Mr. Powell has asked the Fed’s staff to review ethics rules around what senior officials are allowed to invest in and buy or sell, a spokesperson for the central bank said last week. And the two officials whose trades drew attention have pledged to sell their individual security holdings and to invest in broad indexes and cash instead.
But outside groups are calling for more, saying those changes are an inadequate response to the deficiencies the episode laid bare.
The trading by the officials “reveals how grossly deficient their ethical standards and the code of conduct are,” Dennis Kelleher, president and chief executive at Better Markets, wrote in a letter to Mr. Powell this week calling for external investigations of what happened. “This requires you to take immediate, concrete and meaningful action, not just P.R. pronouncements of internal investigations and an internal review of the ethics code.”
Mr. Kaplan bought and sold millions of dollars in individual stocks and invested in stock futures, which can allow investors to make bets on whether the market will go up or down, according to his 2020 financial disclosures. Mr. Rosengren traded in financial products tied to real estate, during a year in which he regularly warned the public about risks to that sector. Both said in statements that their investments complied with Fed ethics rules.
A Fed spokesperson said the Fed’s ethics rules are consistent with what most government agencies follow and in some cases more stringent. But given the special role the Fed plays in finance, many have questioned whether it should have stricter requirements.
Fed officials tend to be sophisticated economists and bankers themselves, and their comments can have an outsize impact on financial markets. The central bank has also taken on an increasingly expansive role: Last year, it rescued or aided the short-term corporate debt market, the long-term corporate debt market, the municipal bond market and money market mutual funds.
That raises questions about what sort of securities its officials should be allowed to own. Mr. Powell, for instance, was heavily invested in index funds and municipal debt last year, based on his own disclosures. His municipal bond holdings had not been widely criticized in years past, but they have received negative attention in recent days because the Fed helped that market for the first time last year.
All this poses a conundrum for the Fed, which must weigh what its officials can reasonably invest in, given that its actions influence everything from home prices to the broad stock market.

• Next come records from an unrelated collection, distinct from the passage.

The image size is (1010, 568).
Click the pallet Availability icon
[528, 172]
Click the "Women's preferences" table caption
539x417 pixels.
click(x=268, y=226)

While there are examples of very high-level officials in government who have put their savings into blind trusts — in which independent money managers buy and sell securities without communicating with the beneficiary about the details of the transactions — those are typically discouraged by the Office of Government Ethics, which calls them “highly restrictive and usually burdensome.” Ethicists tend to instead recommend divesting from individual asset holdings and investing in mutual funds or other broad-based funds.
Many Fed officials, but clearly not all, already do that.
“The system is foolish in the leeway that it gives,” said Mr. Eisen, the former ethics adviser. “The trust system is a recipe for eventual scandal.”